# Solar lighting?



## Mik (Jan 2, 2008)

We were at Mal-Wart the other day and saw these little solar pathway lights for $3 each. The light part,consisting of the solar panel, electric eye, rechargable AA battery and LED, is about 2" in diameter and comes off the stake part with a simple 1/3 turn.

My question: Has anybody tried to illuminate garden RR buildings with these? They LOOK like they should be simple to mount, either inside a window, or inset into a roof.... But I'd rather not re-invent the wheel, or waste the $$ if they won't work.

Thanks


----------



## bottino (Feb 7, 2008)

I don't know what lights your are referring to, but we got a set of four of the cheapest ones they have. I took them completely apart, leaving the panel, and two wires to the light/battery module. These work very well for lighting buildings. I usually lengthen the wires, run them through a hole in the roof, and silicone the panel to the roof of the building. Then mount the light somewhere inside. On one building, I just run the panel out on the ground next to the building. They are great.
Paul


----------



## NW Jim (Jan 2, 2008)

I agree with Paul, it's a pretty simple cut & splice with the wires. I've put the solar panel on the roofs, hid them behind bushes, and even put them in the bed of a truck that was parked next to the loading dock. Just FYI, I usually don't get much life from the original batteries that come with them. You will need to replace them with rechargeable-type batteries (not the alkaline ones) about once a year. These cheapy lights are easy and fun to work with. Even though they won't give you the brightest light in the world, they still are very useful to the garden railroader.


----------



## aceinspp (Jan 2, 2008)

I have found that using the solar lights form HD which are fence post lights work much better and give more of a warm glow light. Later RJD


----------



## blueregal (Jan 3, 2008)

Posted By Mik on 07 Mar 2010 01:59 PM 
We were at Mal-Wart the other day and saw these little solar pathway lights for $3 each. The light part,consisting of the solar panel, electric eye, rechargable AA battery and LED, is about 2" in diameter and comes off the stake part with a simple 1/3 turn.

My question: Has anybody tried to illuminate garden RR buildings with these? They LOOK like they should be simple to mount, either inside a window, or inset into a roof.... But I'd rather not re-invent the wheel, or waste the $$ if they won't work.

Thanks 



Yes you can, and Yes I have!! They work good try to get the ones with white light and not the warm yellow glow though will light better!! 

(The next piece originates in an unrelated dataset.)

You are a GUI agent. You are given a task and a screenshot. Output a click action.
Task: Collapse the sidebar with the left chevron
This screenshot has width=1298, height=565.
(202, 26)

These are the one's I like best have used both! I use to light up my railway at night too!! Regal


----------



## Mik (Jan 2, 2008)

Regal, those are the ones... and it seems they are about 1/4 full of glue, so did you use them as a unit or cut them apart?


----------



## blueregal (Jan 3, 2008)

I haven't delved into that particular one, as I have lost the picture of my first building attempt where I did use one of the older more towards the yellow lite ones, it worked good for me. These I have not used to light a building yet only my tracks outdoors but they are brighter and I'm sure will be better for lighting a building or such as the color of the light is more towards white. I'll have to see what I run into when and if I use them for buildings, so I can't help you on the point you are asking me at this time. Watch for a sale they run them at times for $1 apiece!! Regal


----------



## Jerry Barnes (Jan 2, 2008)

I bought a bunch of them last year, they work real good and are still trucking along, despite being buried in snow for weeks.


----------



## Paulus (May 31, 2008)

I've experimented with those cheap solar powered lights. It works OK as long as you have enough sunlight during the day to charge them... This winter there was less sunlight so now I've connected the LED's with and 3,6 volts adapter from inside the house. I'm thinking to place a switch just before the LED, so I can choose to lit it by solar power (summers) or by power from the adapter (winter). More pics here: http://s444.photobucket.com/albums/qq162/007photos/Solar lighting/


----------



## Mik (Jan 2, 2008)

The 3 buildings will face towards the rising sun, so I decided to mount the lights for these in place of the upstairs window in the back to catch the maximum afternoon light. 

Hole is 2 'boards' wider than the original window, and the same height 









Framed with Plastruct, it looks sorta like a picture window? I hope 









I had two lights here that I could install tonight, so this is what it looks like both from the inside AND from the outside. Not too noticeable. 









I tried to take a pic with the buildings lit up, but the flash overrode the lighting. IMO the color is too bluish... I'm thinking a thin wash of pale (buttercup or so) yellow over the LED might help?


----------



## Biblegrove RR (Jan 4, 2008)

I wonder if you can run more than 1 LED bulbs in series from one of these? Like the little christmas LED bulbs etc.


----------